Renaming my local variable to something else fixed the problem so this means that despite never being executed the local variable declared 'params' is overriding the default created by rails. I'm still a newbie to ruby and rails but this doesn't seem correct to me as the 'else' clause above never executes the initialization of the new Hash. Perhaps some ruby expert out there can tell me why this is the case, or have I found a bug in rails?

Comments:
major, dude. if that were really the case, it's not a bug in rails, there's a bug in rubeee. maybe your rubeee version is 1.9 or something.
 
Well I'm using whatever ruby is in the locomotive rails distribution for rails 1.0 which I believe is 1.8.2. It does seem hard to believe that this could be broken like this. I'm going to come up with a test case to verify as the code I put in here is paraphrased but the logic flow is exactly the same. I'll post more if I find out how it's broken especially if I end up being incorrect :-)
 
params != @params

" if @params[:commit] == 'Cancel' "

makes your code work.
 
but I didn't defined params to be a class level instance variable just a local one within the scope of my action. I'll have to give your snippet a try and see if it works but I guess I don't understand how local and instance variables work if that snippet does work.
 
This is how it works: As Ruby parses a method definition it needs to determine what is a method call and what is local variables (as method calls to "self" and reads of local variables look exactly the same). The way it does this is that if it encounters an assignment to the symbol in the method scope it will assume that symbol is a local variable and not a method call.
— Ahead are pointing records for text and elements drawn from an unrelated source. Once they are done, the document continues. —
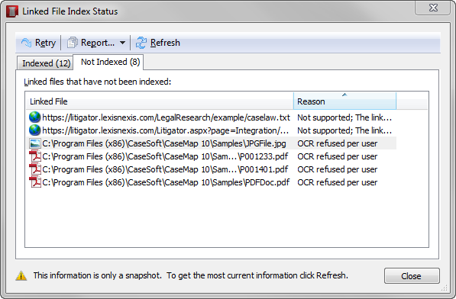The width and height of the screenshot is (456, 299).
Task: Click the Close button
Action: point(412,276)
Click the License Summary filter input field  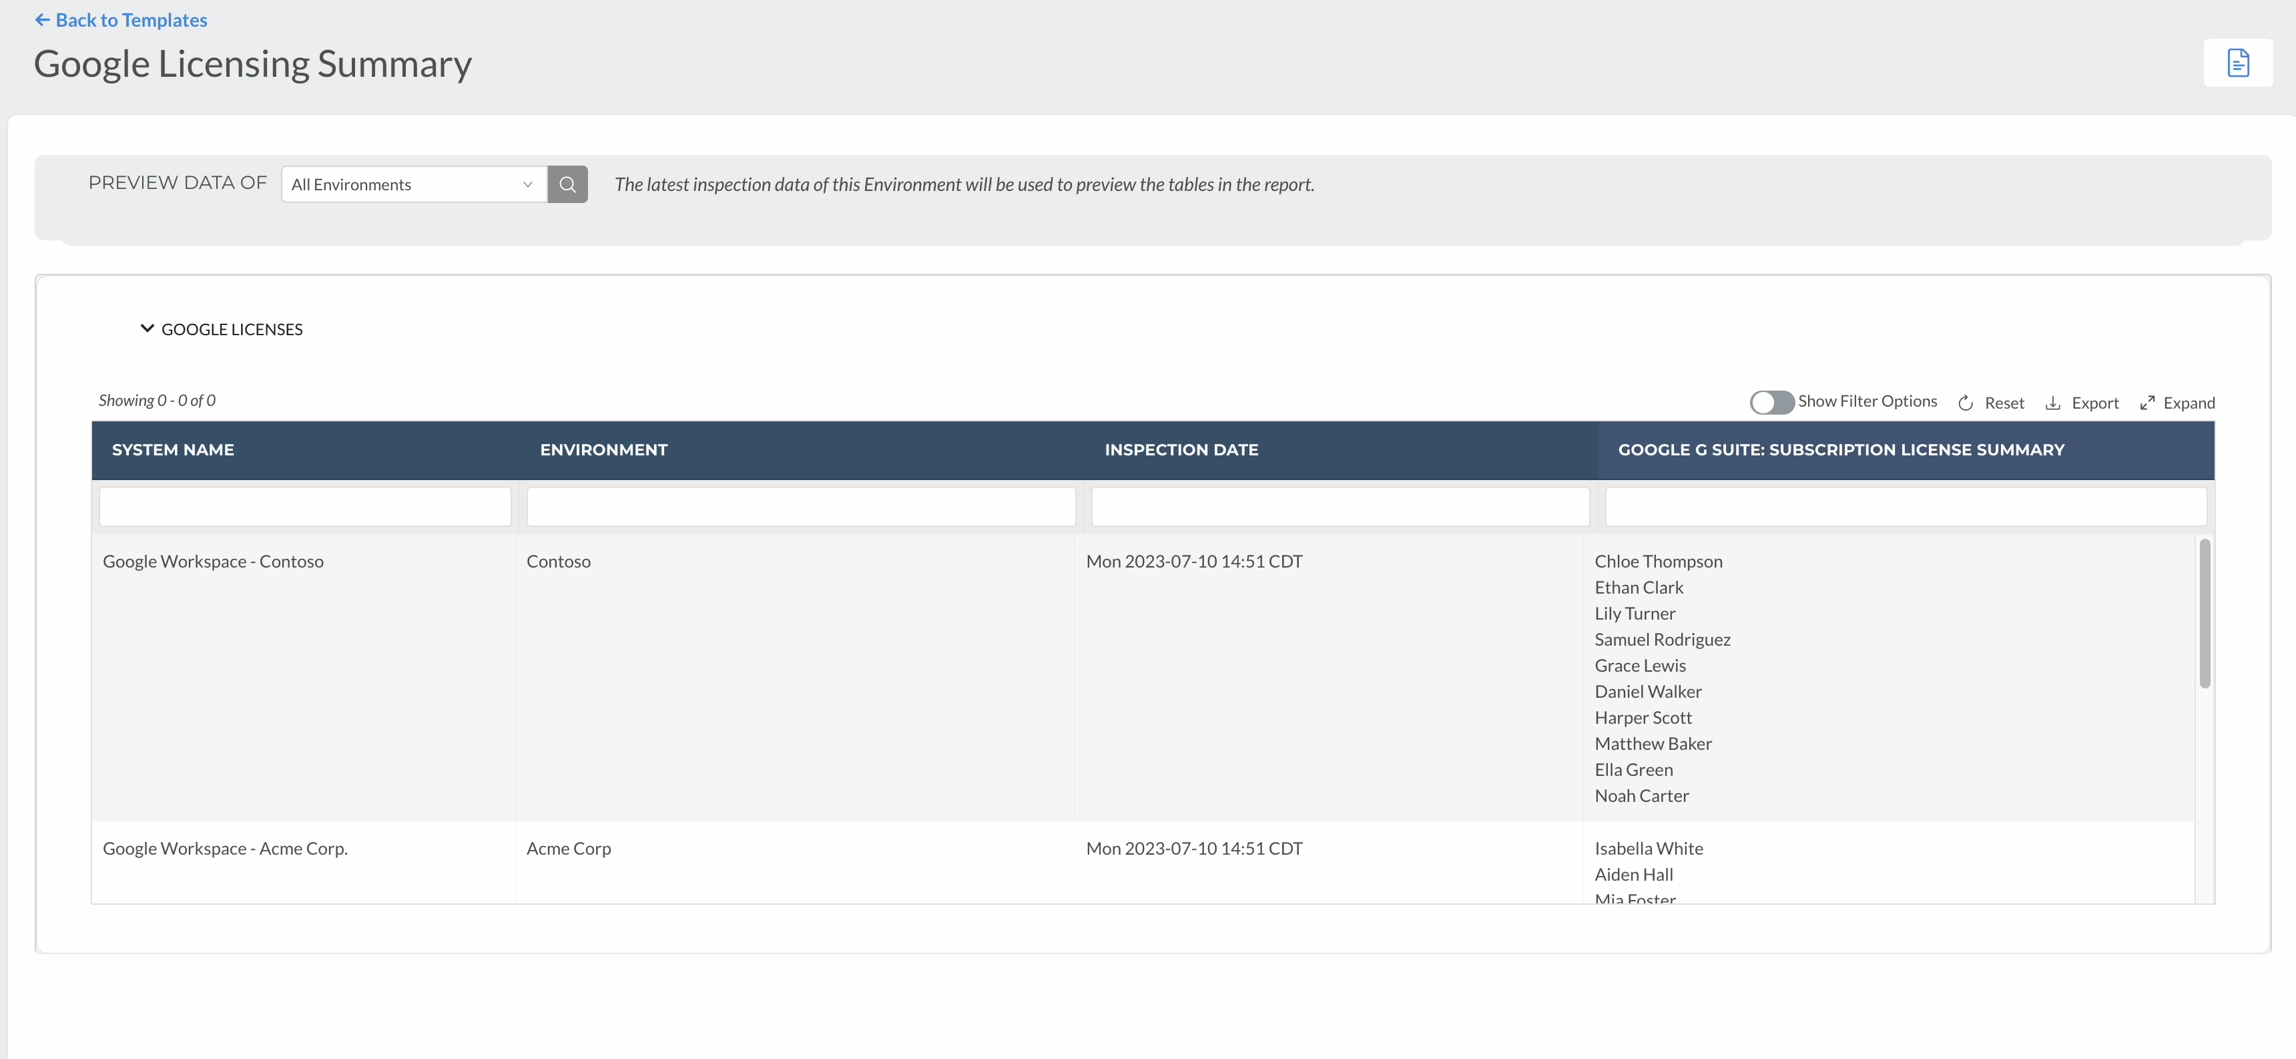[x=1906, y=506]
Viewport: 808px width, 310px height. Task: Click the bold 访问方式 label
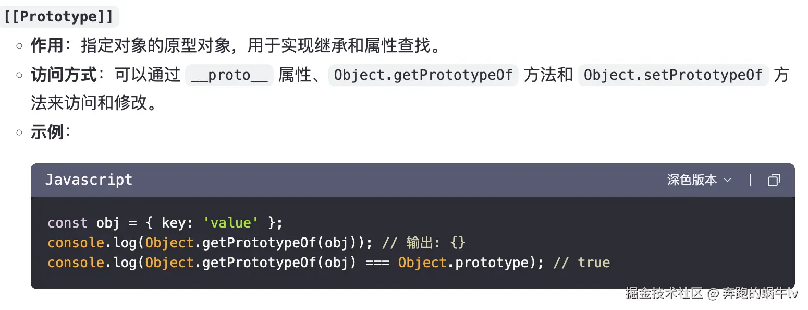tap(64, 75)
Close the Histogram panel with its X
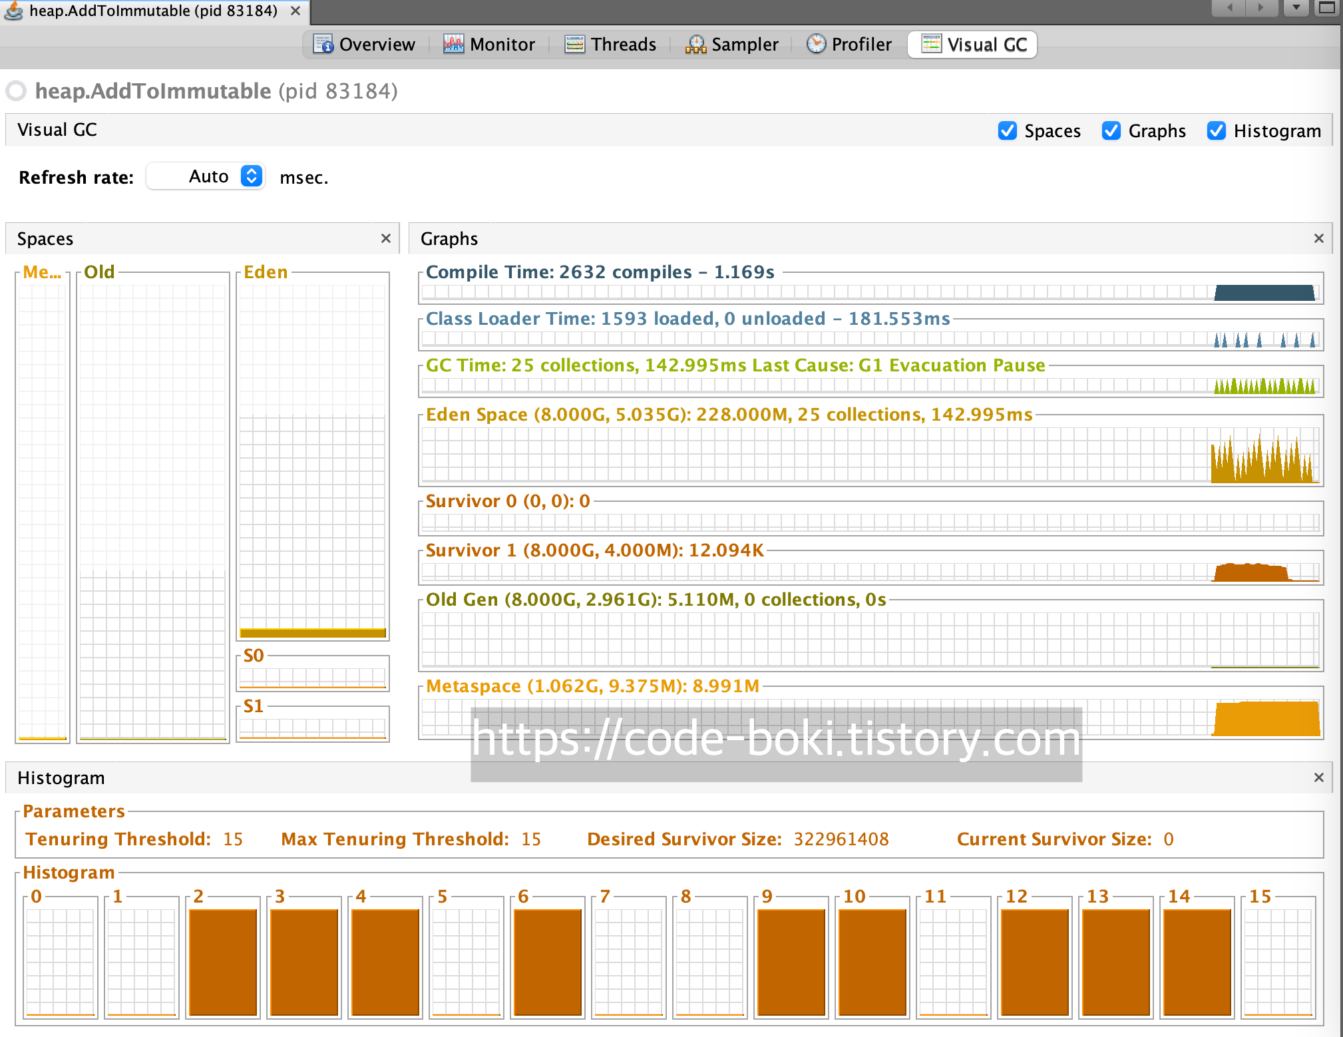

You can fix this by either using a different local variable name for "params", or use "self.params", or simply by assigning "params = self.params" in the beginning of the method.

Cheers,
Jon
 
Thanks Jon! That's very good to know and it makes sense now. I guess this is one of the side effects of having local variables look the same as method calls. Not sure how I feel about this but it's not exactly intuitive :-). I wonder if it's possible to create an error message for situations like this that is clearer about the problem. I suspect not though because it seems the reader of the code needs to understand the parsing rule you described above regardless.